• WHAT TO DO
Which lines of the entries contain the string "size"? Copy each of them.

Stored records:
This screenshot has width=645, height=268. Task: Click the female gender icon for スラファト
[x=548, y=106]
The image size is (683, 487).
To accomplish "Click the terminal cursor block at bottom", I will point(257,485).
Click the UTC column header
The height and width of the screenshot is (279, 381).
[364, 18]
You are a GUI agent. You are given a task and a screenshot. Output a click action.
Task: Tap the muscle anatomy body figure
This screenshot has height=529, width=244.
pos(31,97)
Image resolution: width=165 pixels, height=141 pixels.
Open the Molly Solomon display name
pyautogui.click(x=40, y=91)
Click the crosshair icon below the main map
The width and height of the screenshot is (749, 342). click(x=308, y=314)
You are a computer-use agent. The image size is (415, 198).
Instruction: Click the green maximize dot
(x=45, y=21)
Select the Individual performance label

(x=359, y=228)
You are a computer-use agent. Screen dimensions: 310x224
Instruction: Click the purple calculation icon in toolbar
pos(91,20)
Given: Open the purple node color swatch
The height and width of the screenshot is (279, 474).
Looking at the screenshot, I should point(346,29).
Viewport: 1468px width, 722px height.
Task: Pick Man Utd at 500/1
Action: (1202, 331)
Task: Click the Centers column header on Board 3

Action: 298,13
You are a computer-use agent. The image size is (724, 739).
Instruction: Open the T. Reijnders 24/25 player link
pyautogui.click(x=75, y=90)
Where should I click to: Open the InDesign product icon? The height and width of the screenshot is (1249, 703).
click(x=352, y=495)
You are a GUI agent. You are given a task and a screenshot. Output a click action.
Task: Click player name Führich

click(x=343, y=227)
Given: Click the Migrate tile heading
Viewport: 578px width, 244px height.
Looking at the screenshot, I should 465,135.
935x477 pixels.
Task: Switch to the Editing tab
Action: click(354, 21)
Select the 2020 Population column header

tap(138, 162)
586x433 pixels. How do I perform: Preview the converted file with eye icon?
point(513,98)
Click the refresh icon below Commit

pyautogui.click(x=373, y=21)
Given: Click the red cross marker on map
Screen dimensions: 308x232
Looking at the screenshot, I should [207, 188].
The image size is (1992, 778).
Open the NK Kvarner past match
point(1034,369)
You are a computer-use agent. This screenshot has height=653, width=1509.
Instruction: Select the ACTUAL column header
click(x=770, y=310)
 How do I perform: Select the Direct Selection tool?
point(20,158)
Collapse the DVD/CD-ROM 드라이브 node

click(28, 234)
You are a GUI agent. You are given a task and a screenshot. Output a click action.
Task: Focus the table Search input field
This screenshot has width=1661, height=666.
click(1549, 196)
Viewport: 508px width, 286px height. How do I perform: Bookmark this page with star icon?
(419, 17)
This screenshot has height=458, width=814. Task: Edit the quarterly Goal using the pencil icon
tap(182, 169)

• ANSWER BELOW
The image size is (683, 487).
You are a computer-use agent. The image size is (415, 198).
You are a computer-use agent. The image size is (724, 739).
The image size is (1992, 778).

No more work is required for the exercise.